Work to be completed: Copy the listing word for word, beginning at the line that has "Toggle the 支付宝 series in chart legend" and stopping after the listing's last line.

────

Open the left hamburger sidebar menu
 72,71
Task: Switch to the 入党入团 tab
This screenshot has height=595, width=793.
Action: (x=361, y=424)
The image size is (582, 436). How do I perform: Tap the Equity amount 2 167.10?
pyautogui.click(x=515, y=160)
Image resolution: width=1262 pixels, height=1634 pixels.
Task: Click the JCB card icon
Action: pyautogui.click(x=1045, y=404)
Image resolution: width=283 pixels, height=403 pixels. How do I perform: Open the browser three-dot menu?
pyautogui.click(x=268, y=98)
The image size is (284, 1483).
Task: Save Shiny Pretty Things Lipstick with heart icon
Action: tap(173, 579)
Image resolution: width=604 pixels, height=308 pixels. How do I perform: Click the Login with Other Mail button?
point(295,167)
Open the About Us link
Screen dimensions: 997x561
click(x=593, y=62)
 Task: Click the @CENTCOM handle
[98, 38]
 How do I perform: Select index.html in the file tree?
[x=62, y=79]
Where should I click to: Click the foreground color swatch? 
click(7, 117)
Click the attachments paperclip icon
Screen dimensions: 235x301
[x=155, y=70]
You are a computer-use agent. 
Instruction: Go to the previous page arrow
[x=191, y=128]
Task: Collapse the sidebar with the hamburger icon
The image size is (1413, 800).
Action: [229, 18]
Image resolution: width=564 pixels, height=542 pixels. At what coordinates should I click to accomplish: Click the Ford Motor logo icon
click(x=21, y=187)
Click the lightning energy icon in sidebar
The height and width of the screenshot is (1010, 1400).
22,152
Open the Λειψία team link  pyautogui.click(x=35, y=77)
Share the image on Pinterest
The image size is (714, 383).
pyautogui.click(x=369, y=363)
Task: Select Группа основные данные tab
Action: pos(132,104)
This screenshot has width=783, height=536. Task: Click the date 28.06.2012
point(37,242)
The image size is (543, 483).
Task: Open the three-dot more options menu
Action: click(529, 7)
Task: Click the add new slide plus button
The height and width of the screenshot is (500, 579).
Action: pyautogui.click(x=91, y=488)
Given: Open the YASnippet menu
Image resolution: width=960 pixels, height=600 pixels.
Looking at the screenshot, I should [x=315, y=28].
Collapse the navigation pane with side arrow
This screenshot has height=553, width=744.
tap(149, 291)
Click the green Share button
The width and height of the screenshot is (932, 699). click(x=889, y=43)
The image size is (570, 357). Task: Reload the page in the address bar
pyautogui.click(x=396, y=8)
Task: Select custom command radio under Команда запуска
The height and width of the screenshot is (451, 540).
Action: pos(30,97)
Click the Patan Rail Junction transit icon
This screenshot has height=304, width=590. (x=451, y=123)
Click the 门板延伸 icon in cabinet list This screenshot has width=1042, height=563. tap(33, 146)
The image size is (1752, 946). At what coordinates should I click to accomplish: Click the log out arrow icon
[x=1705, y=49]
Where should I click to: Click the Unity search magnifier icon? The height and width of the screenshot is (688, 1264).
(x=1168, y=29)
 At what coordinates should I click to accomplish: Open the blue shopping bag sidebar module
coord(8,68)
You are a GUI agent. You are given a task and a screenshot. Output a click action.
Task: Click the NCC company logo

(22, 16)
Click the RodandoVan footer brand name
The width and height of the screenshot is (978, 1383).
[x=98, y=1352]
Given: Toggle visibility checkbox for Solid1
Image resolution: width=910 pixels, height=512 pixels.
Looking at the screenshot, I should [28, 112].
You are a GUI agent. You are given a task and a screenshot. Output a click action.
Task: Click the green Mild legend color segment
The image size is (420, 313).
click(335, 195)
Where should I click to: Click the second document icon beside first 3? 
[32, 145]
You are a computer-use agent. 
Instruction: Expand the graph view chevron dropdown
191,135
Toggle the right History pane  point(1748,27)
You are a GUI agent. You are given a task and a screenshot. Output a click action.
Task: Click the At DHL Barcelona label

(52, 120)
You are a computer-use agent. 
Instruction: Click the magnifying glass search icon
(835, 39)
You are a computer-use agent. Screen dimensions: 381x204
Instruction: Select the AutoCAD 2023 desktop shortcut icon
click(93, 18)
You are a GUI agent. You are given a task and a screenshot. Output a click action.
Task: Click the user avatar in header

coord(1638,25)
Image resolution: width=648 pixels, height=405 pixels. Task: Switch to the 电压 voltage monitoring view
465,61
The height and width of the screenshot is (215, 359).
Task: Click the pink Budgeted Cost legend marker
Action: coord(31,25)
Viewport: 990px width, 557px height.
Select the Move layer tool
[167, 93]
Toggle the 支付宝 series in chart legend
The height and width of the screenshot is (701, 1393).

────

Reply:
Toggle the 支付宝 series in chart legend
The height and width of the screenshot is (701, 1393).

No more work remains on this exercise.